EXERCISE DESCRIPTION ->
Pick out every line in the records below that contains the word "accomplish", and copy each such line in full. Letter case counts.

+ + + +

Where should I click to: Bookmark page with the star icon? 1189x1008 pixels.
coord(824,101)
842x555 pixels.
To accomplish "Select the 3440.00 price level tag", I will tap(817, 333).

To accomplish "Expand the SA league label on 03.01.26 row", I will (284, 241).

+ + + +

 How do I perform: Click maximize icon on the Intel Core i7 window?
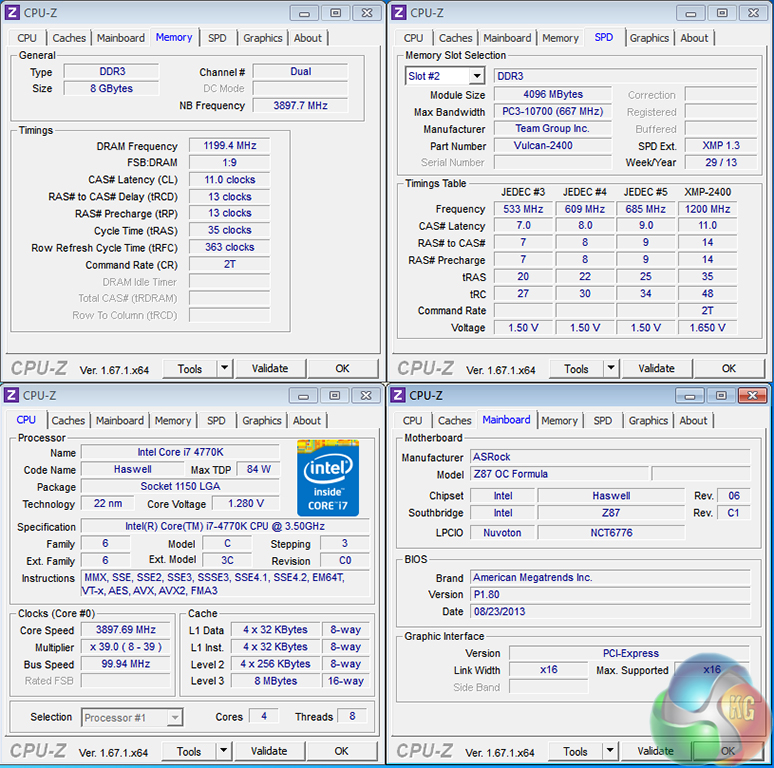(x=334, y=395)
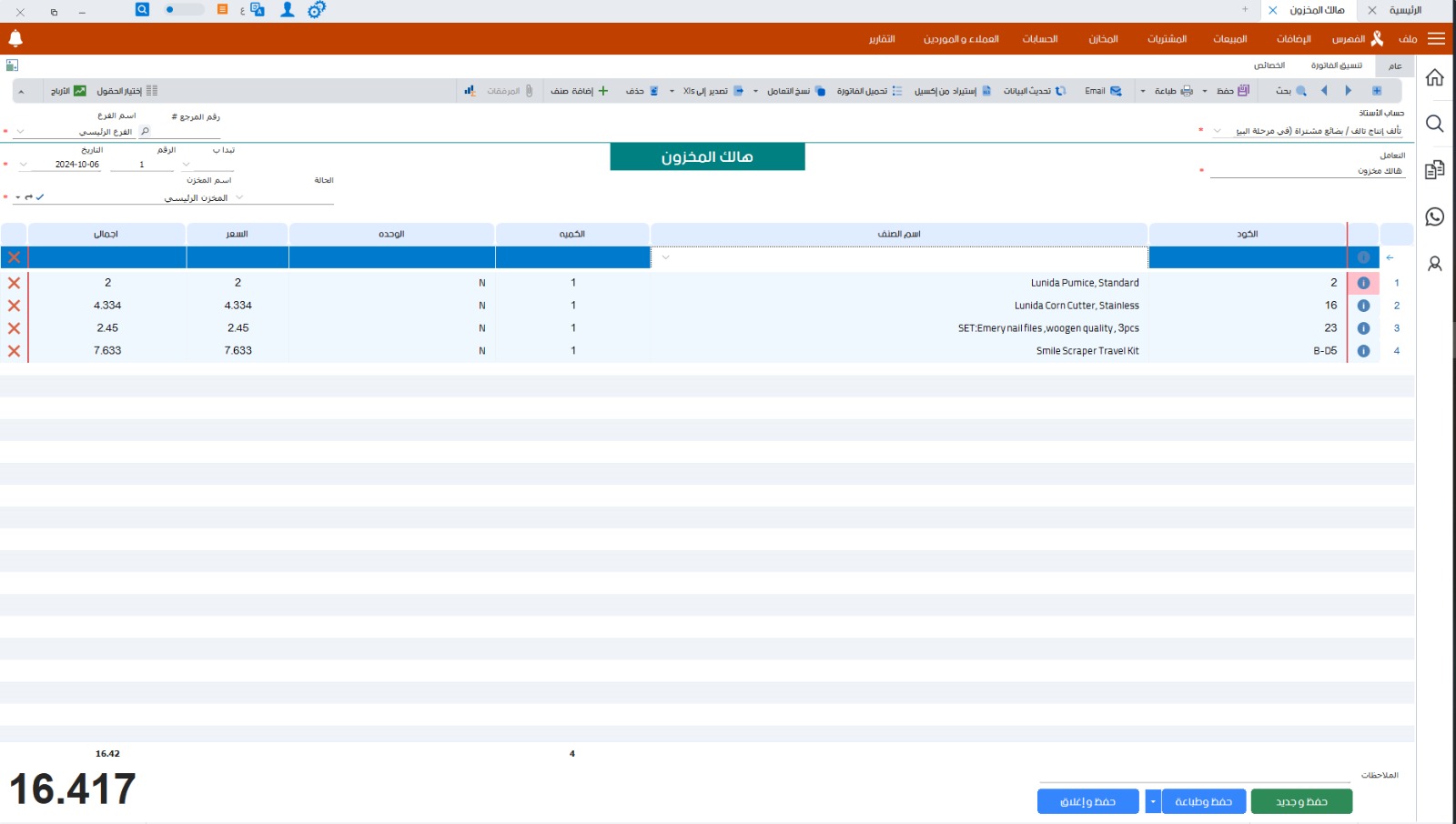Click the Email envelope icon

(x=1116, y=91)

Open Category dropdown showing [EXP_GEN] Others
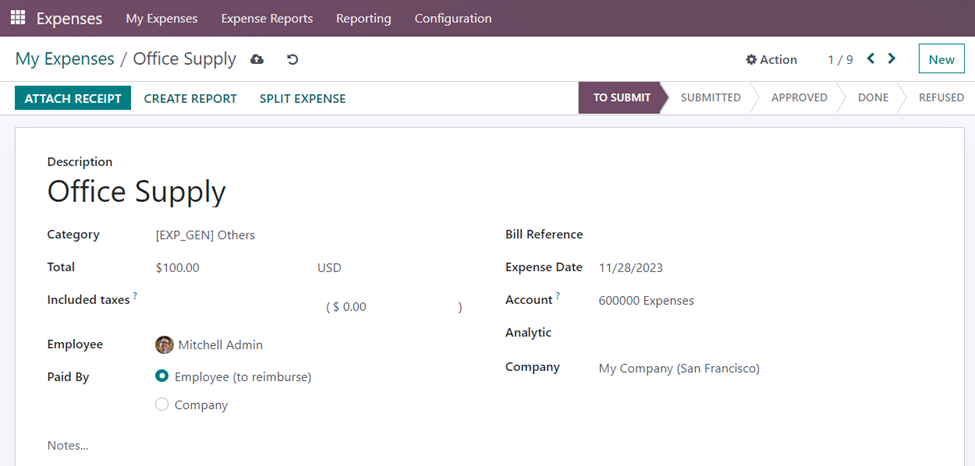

+ + + +

RESULT BELOW ->
To accomplish "Select the 3440.00 price level tag", I will tap(817, 333).
To accomplish "Expand the SA league label on 03.01.26 row", I will (284, 241).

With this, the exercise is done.